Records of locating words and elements
★ ★ ★

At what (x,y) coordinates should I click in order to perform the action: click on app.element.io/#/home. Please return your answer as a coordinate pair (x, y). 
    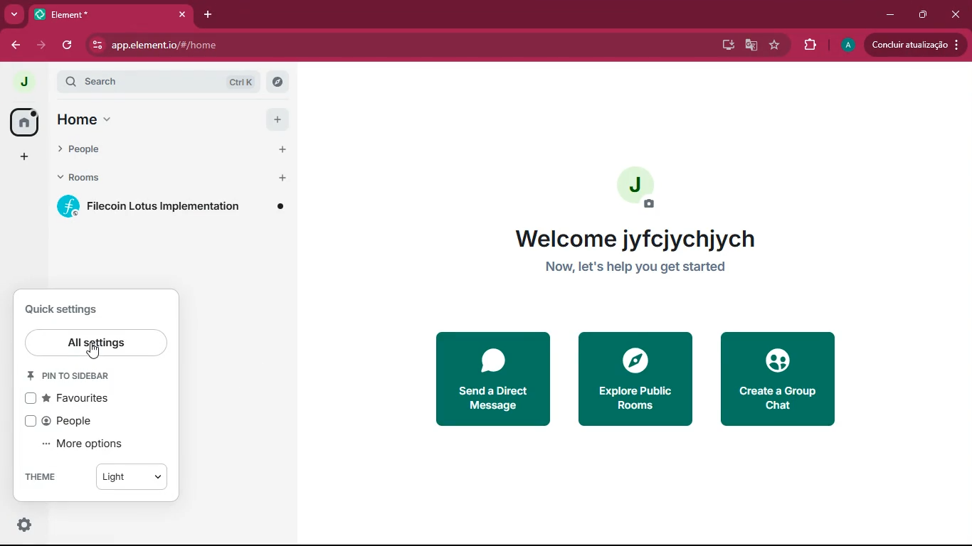
    Looking at the image, I should click on (292, 46).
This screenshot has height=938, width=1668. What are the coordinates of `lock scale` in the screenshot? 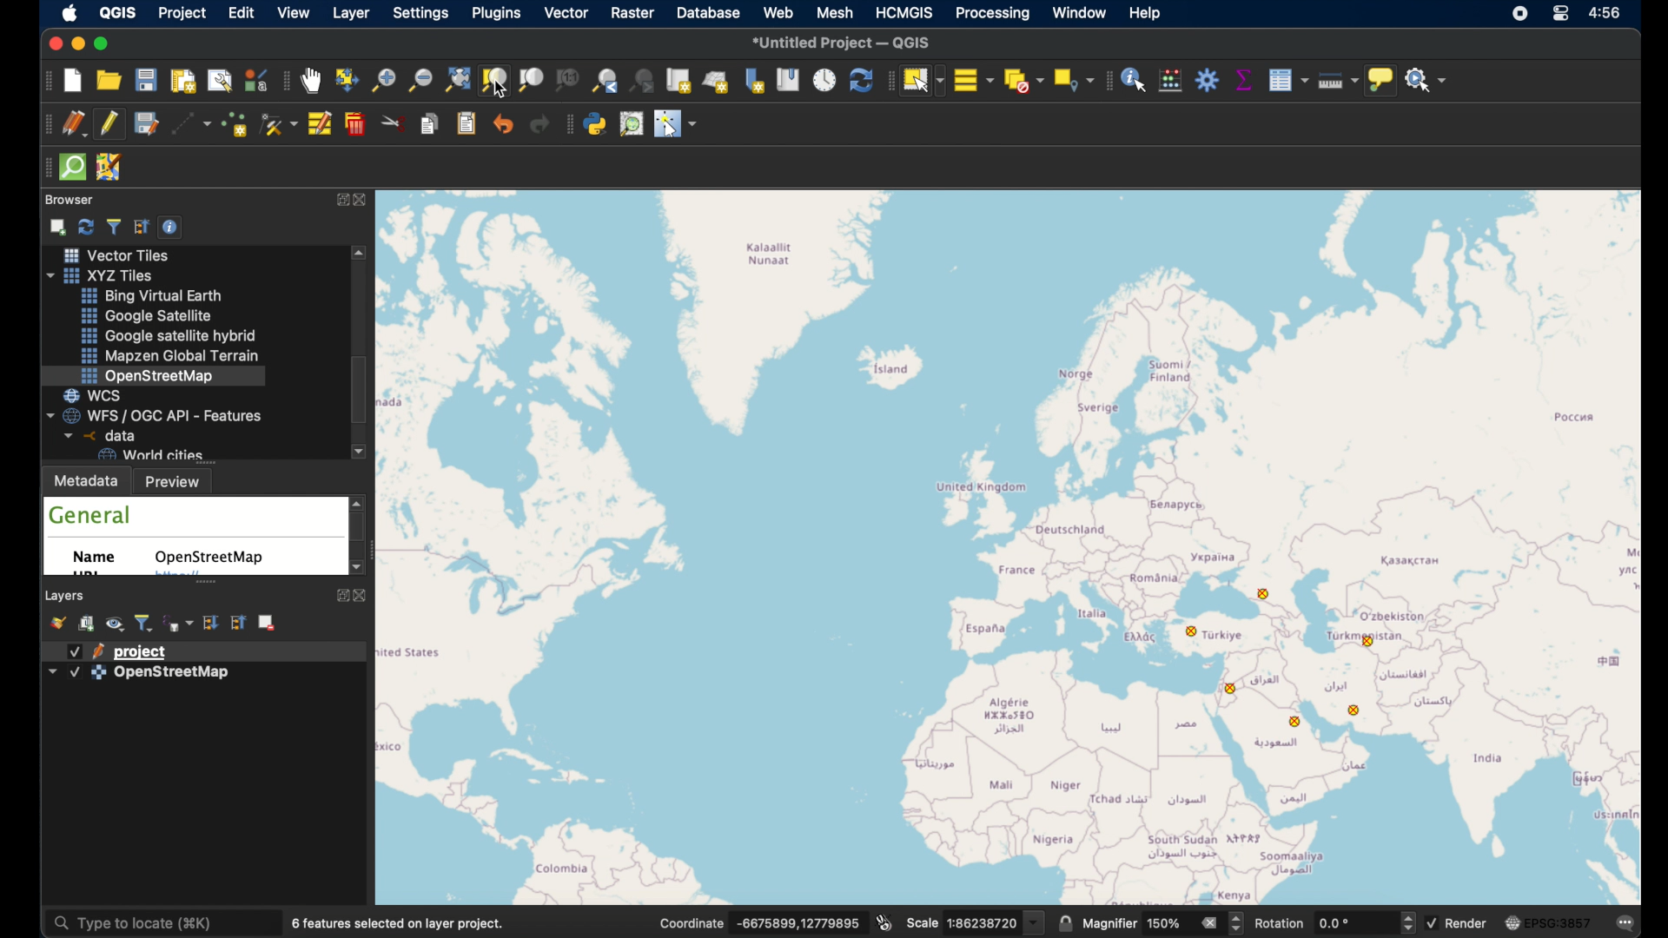 It's located at (1066, 922).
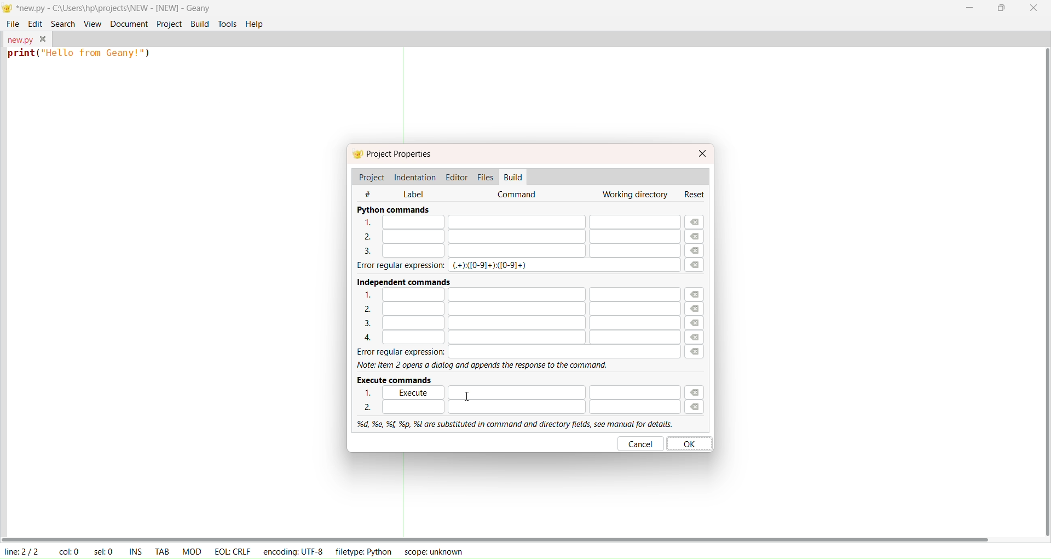 Image resolution: width=1051 pixels, height=559 pixels. What do you see at coordinates (399, 280) in the screenshot?
I see `Independent commands` at bounding box center [399, 280].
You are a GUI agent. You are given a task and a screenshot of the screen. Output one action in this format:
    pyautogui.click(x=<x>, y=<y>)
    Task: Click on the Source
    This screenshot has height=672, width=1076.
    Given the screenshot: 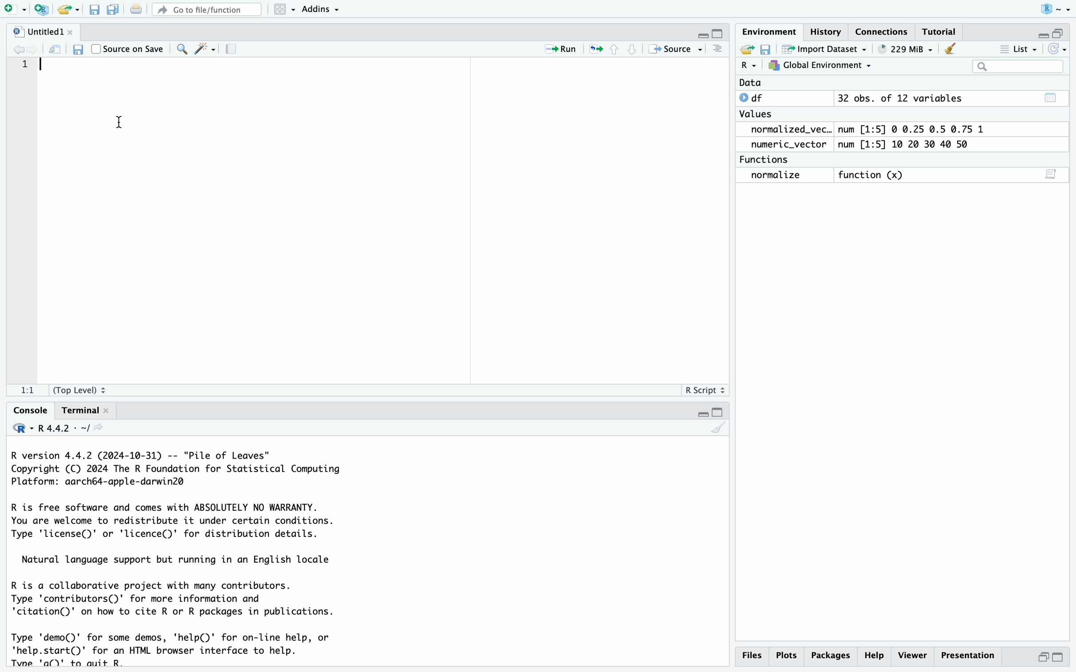 What is the action you would take?
    pyautogui.click(x=672, y=50)
    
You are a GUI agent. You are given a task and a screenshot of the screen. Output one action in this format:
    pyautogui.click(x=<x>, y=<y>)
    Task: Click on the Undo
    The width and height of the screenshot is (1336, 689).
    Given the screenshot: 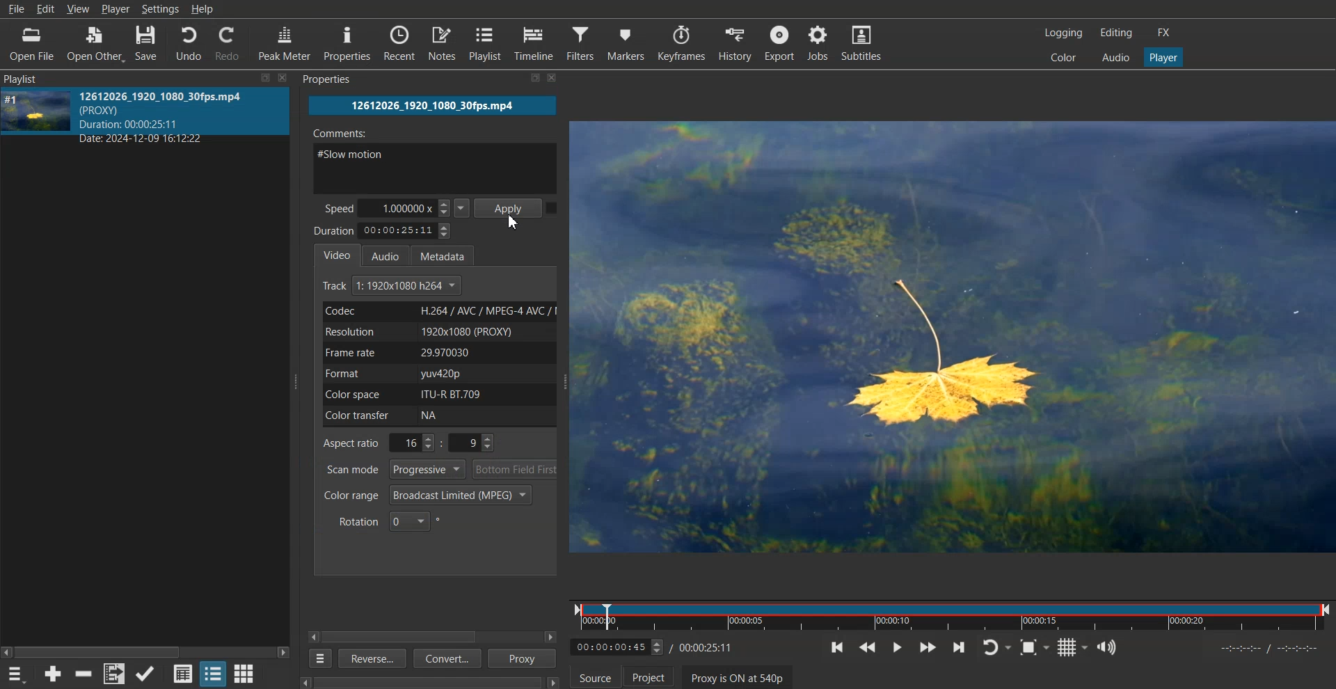 What is the action you would take?
    pyautogui.click(x=188, y=42)
    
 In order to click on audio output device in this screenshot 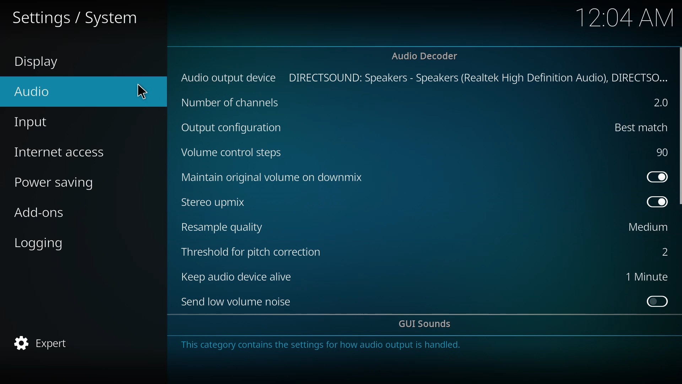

★ ★ ★

--- What the exercise asks ---
Duplicate the items word for word from their start through the line containing "Looking at the", including both ends, and leave the pictures out of your answer.

--- Correct answer ---
At what (x,y) coordinates should I click in order to perform the action: click on app.element.io/#/home. Please return your answer as a coordinate pair (x, y). 
    Looking at the image, I should click on (292, 46).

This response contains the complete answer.